BLACK EYE: The Bruins were quite literally black and blue after a physical, punishing game with the St. Louis Blues. A number of players took heavy hits against a St. Louis team that felt free to throw hits and take runs with Zdeno Chara and David Backes out of Boston’s lineup among other players, and that culminated with Brayden Schenn drilling David Krejci in the second period. It was a hit that earned Schenn a two minute penalty for charging midway through the period, but shouldn’t result in anything more for the Blues forward. The hit wasn’t late, his skates were on the ice when he made contact, and Krejci was crouched down when Schenn made impact on a heavy check with his elbows tucked in, so it looked like a relatively clean hit that isn’t going to be on the radar of the NHL’s Player Safety Department. That physicality for the Blues really seemed to slow down the Bruins a little bit as things went on over the 60 plus minutes of the overtime game.
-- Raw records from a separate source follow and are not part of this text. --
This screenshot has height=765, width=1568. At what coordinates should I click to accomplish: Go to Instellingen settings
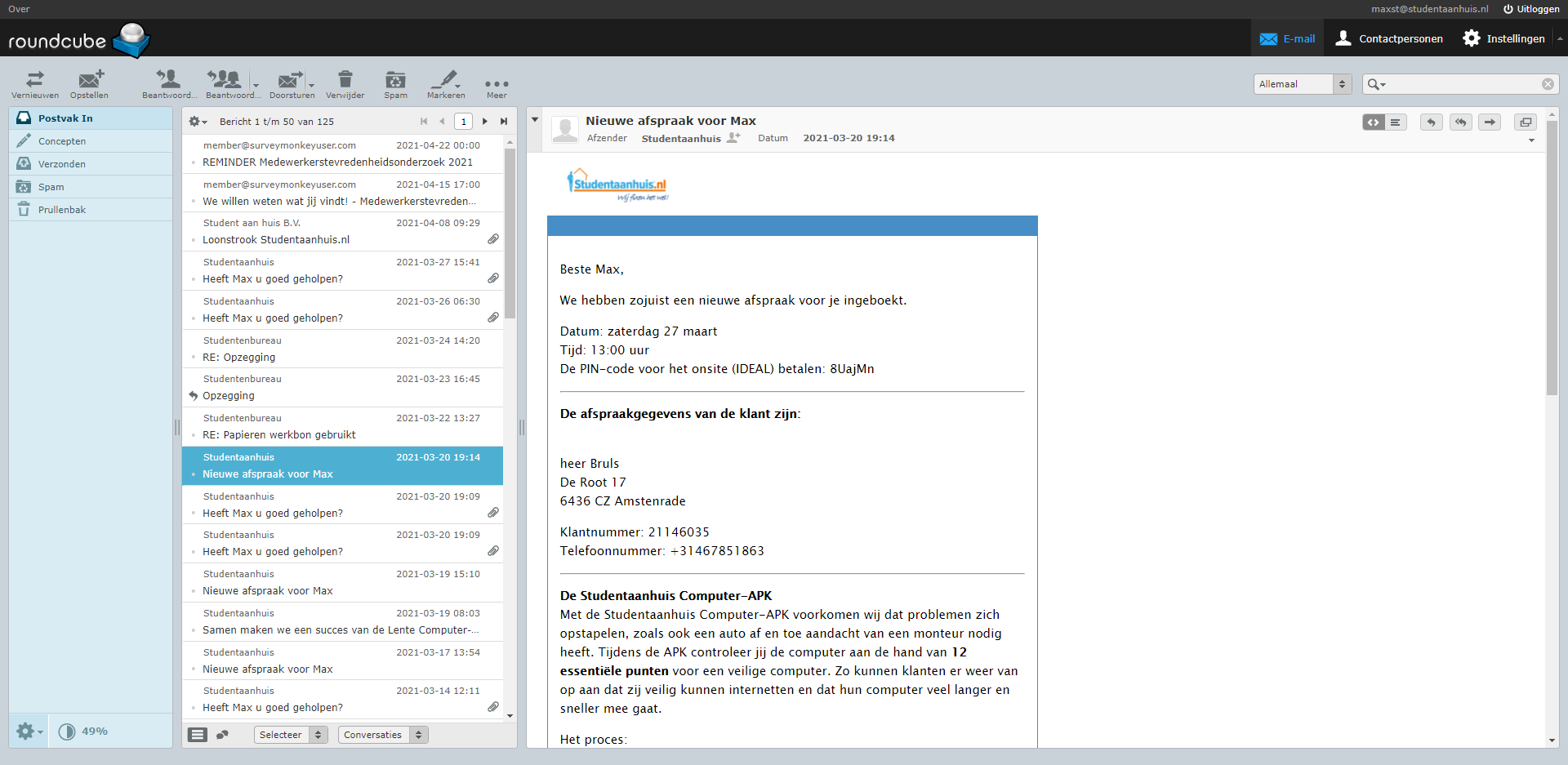pyautogui.click(x=1503, y=38)
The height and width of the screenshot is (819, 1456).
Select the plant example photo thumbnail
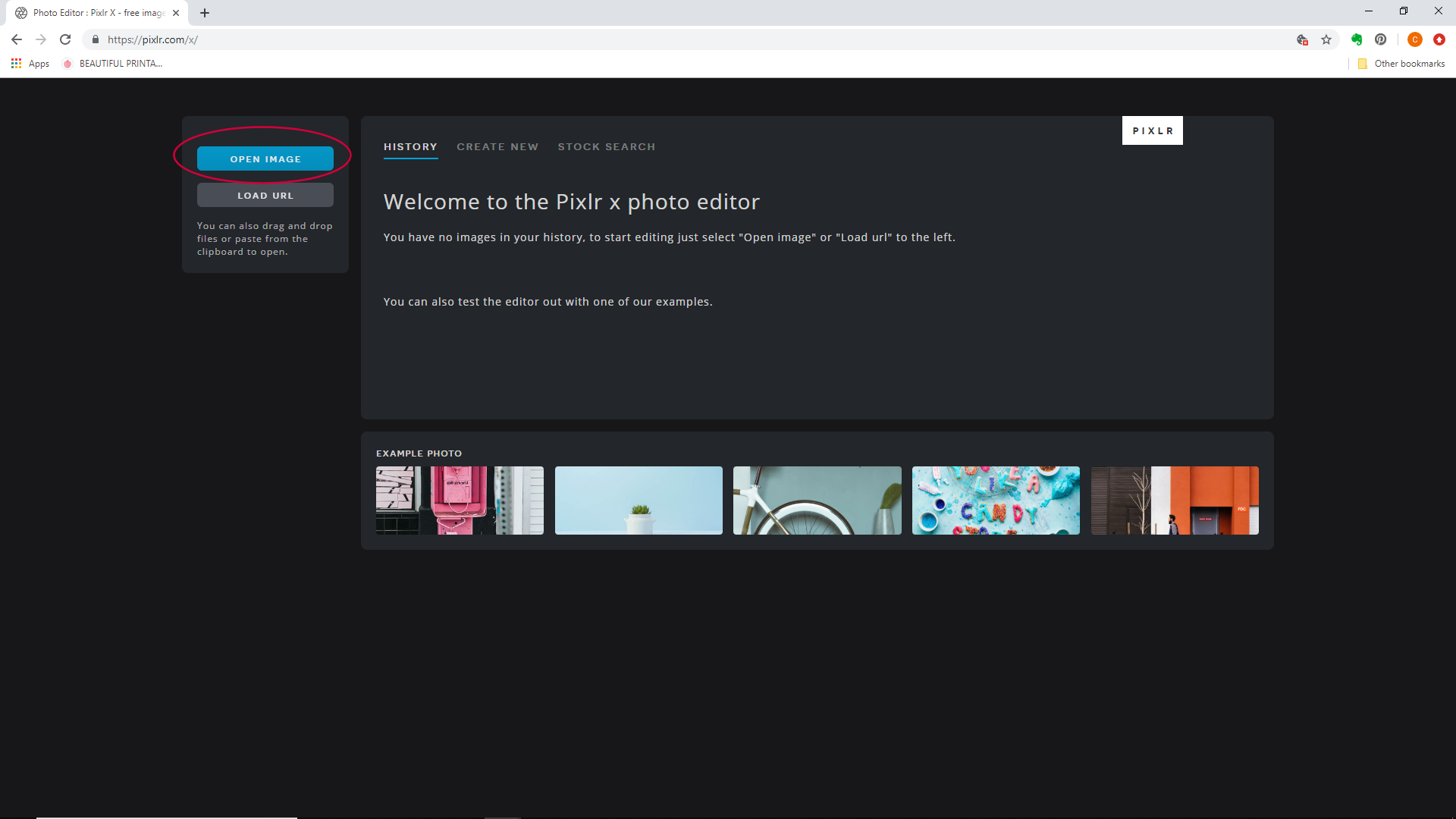click(x=638, y=500)
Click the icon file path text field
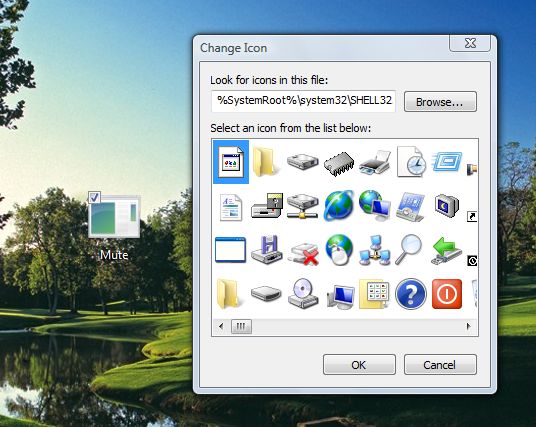This screenshot has width=536, height=427. coord(304,101)

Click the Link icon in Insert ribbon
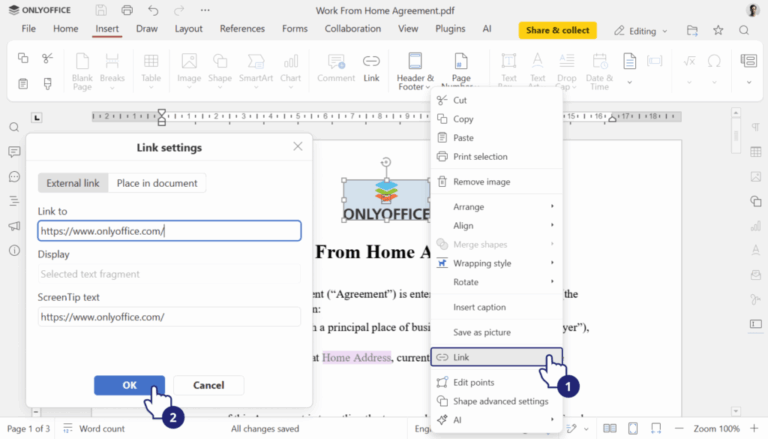371,67
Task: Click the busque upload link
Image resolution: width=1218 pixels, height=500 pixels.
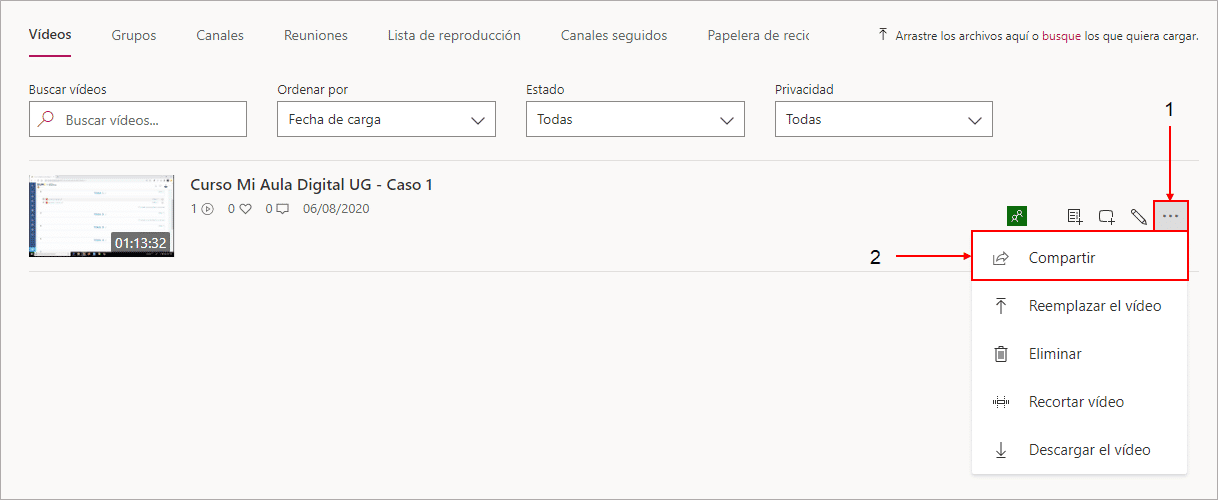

TURNING POINT: The Bruins actually only got outshot by a 15-13 margin in the second period, third period and overtime, but it was clear that they slowed down in terms of attacking and creating chances as things moved on in the game. By the latter half of the game the Bruins were simply trying to hang on to their one-goal lead, and then after that simply trying to hang in there for the point earned by getting to overtime. They managed to do it, but it was a different wave of momentum in the game once the Blues tied things up in the third period on Schwartz’s first goal. After that the Bruins were scrambling and hanging on, and did just enough to hang in there for a single overtime point for the second game in a row.

HONORABLE MENTION: Ryan Donato made it two goals in two games when he stepped into a loose puck created by an Alex Pietrangelo turnover that bounced off referee Brad Watson after he attempted to throw a puck up the middle of the ice. Donato pounced on the fortuitous bounce and rocked a puck on edge past Jake Allen for the game’s first goal and another affirmation that the 21-year-old can both shoot and score. Donato was pretty quiet after that goal, of course, with a couple of shots on net, but it seemed like a big, heavy hit on him by Dmitri Jaskin in the second period kind of quieted the youngster down a little bit. Still, you’ve got to love the production from a player just getting his feet wet at the NHL level.

BY THE NUMBERS: 100 – The number of points for the Bruins after falling in overtime by a 2-1 score to the Blues, and in getting to the century mark the B’s clinched a playoff spot for the second season in a row.

QUOTE TO NOTE: “It’s step one. Going into the season we wanted to make the playoffs and be a Stanley Cup contender. Right now we got in and we’re going to be a contender, right? Now it’s about being in the best position possible going forward.” –Bruce Cassidy, to reporters in St. Louis about clinching the playoff spot on Wednesday night.